▶ [GIVEN TEXT]
-- Begin --

The RSC’s Dream, which used cutting edge live capture and gaming technology to give us half an hour with Puck in the Athenian forest, looked marvellous but, in some ways, the Q&A, showing how it was done, was more interesting that the film itself. Always remember theatre is text, actors, audience. Spectacle can expand but not trump this. At the other end Greenwich Theatre’s The After-Dinner Joke, directed by James Hadrell, was a billy basic Zoom rendition of Caryl Churchill’s TV play which served to highlight its proselytising flaws rather than its smart one-liners. And it pains me to say it but The Orange Tree‘s first foray into the C19 digital world, Inside, three plays, Guidesky and I, When the Daffodils and Ursa Major from respectively Deborah Bruce, Joel Tan and Joe White, directed by Anna Himali Howard, was somewhat disappointing. I know all involved can do better. Actually to be fair in Guidesky and I Samantha Spiro made a lot of her character’s lashing out to mask the grief after her mother’s death, Deborah Bruce wisely aping the master of the tragicomic monologue Alan Bennett, but the other two-handers felt forced.

-- End --

▶ [GIVEN RECORDS]
-- Begin --

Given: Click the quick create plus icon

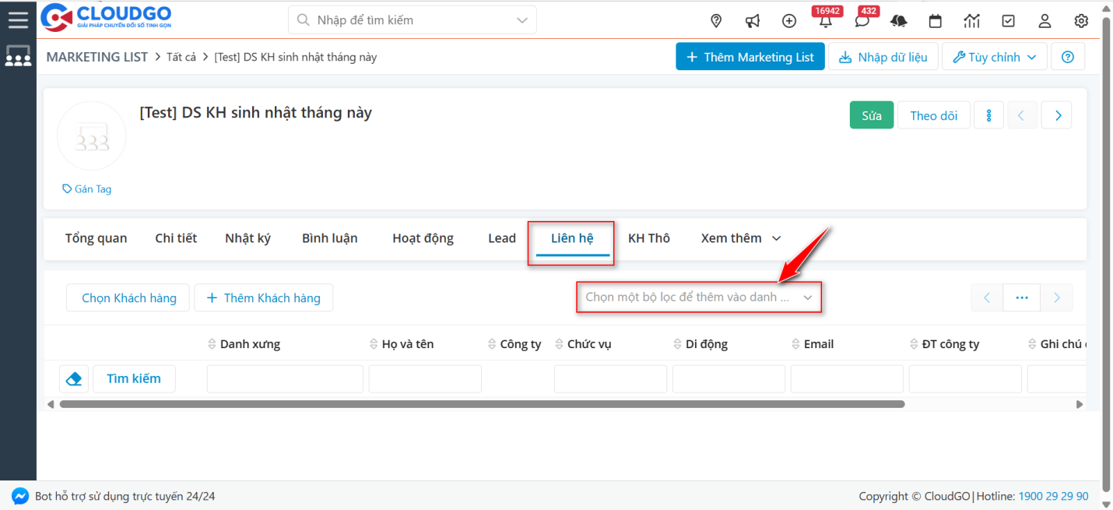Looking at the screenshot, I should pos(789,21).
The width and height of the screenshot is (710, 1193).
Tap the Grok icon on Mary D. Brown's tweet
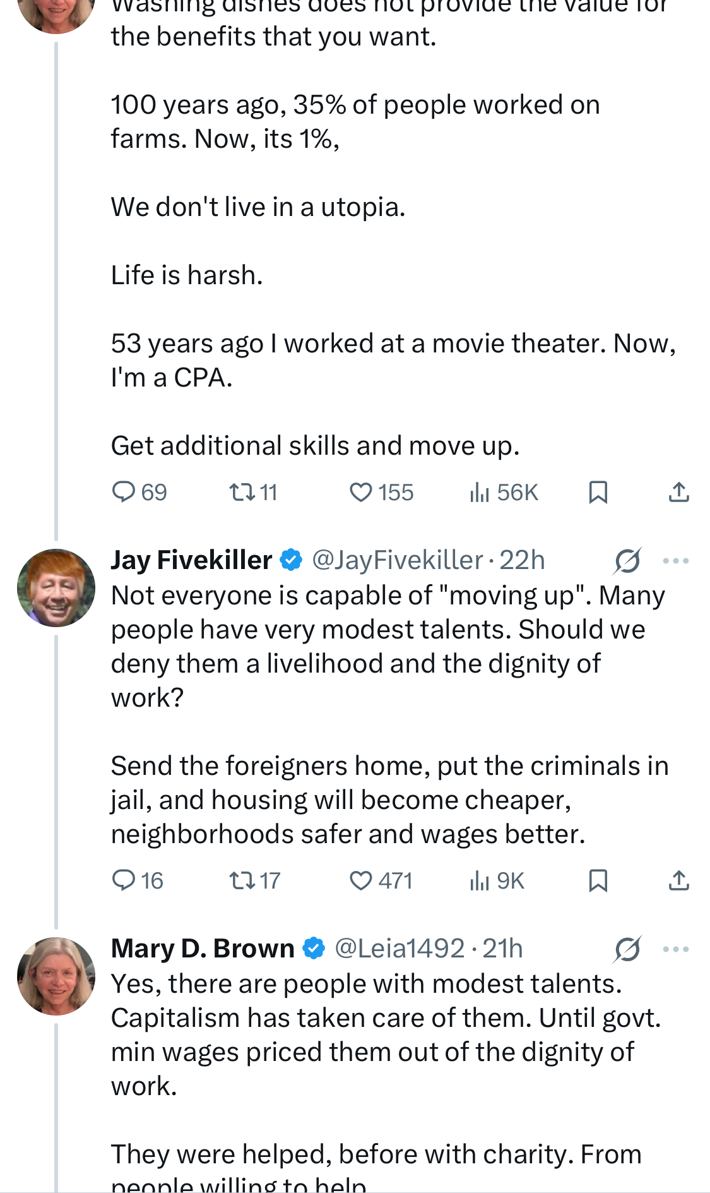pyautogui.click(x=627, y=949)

-- End --
-- Begin --

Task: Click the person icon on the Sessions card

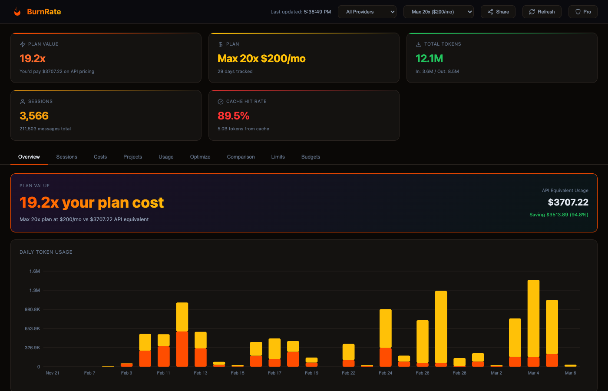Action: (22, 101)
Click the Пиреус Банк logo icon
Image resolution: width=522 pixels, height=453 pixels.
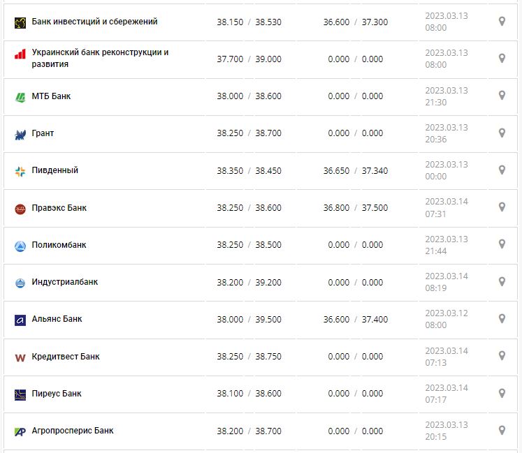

-- End --
-- Begin --

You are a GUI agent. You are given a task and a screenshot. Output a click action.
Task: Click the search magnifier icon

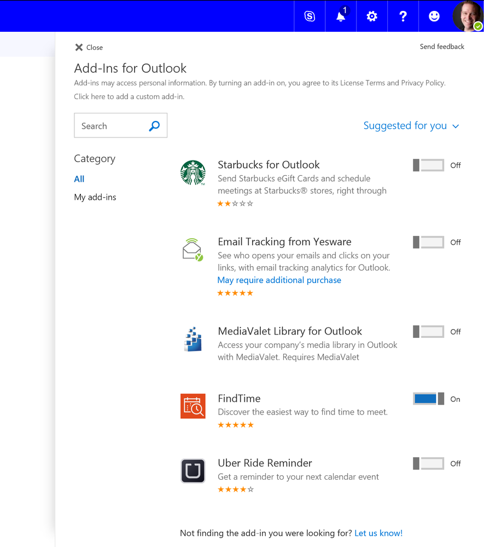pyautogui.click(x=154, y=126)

-- End --

▶ [STATED EXERCISE 1] Return everything in the entries from the line containing "Click the Пиреус Банк logo icon" down to the line containing "Image resolution: width=522", both lines included, unchanged.
▶ [STATED EXERCISE 2] Take the review of online theatre productions further, picking up after its last sentence.

▶ [FINAL ANSWER 1]
Click the Пиреус Банк logo icon
Image resolution: width=522 pixels, height=453 pixels.

▶ [FINAL ANSWER 2]
More success this month came from my opera viewing. Bergen National Opera‘s streamed production of La clemenza di Tito, with the Bergen Philharmonic Orchestra under the baton of Edward Gardner, was an excellent introduction to the late Mozart opera which, until now, has passed me by. Mind you Mr Gardner has a habit of persuading in any opera that I might be predisposed to. He and his Norwegian band also offered the pick of the fair few streamed concerts i too in this month with a programme of Beethoven, Ligeti, Stravinsky and Berio. Scottish Opera filmed take from last year of Cosi fan tutte, a sort of reality TV take, didn’t quite convince but that is as much to do with the libretto/plot as the production. I am still waiting for that killer Cosi. On the other hand it was a joy to revisit Netia Jones’s exquisite Curlew River from 2013. Can’t match being there but well worth tracking down.

April 2021.

I am sorry to say that Outside, the second trilogy of streamed plays from the Orange Tree Theatre, didn’t really improve on the first, and not just because of a technical problem on the evening I tuned in. If I were a betting man, (which I resolutely am not, low risk, compounded returns being more my thing), I would say that Two Billion Beats, Prodigal and The Kiss by, respectively, Sonali Bhattacharyya, Kalungi Ssebandeke and Zoe Cooper and directed by Georgia Green, maybe lacked the two secret ingredients of great theatre, collaboration and time. More of both and all three plays could be turned into something tighter and more convincing to build on strong performances and the kernel of ideas they already have.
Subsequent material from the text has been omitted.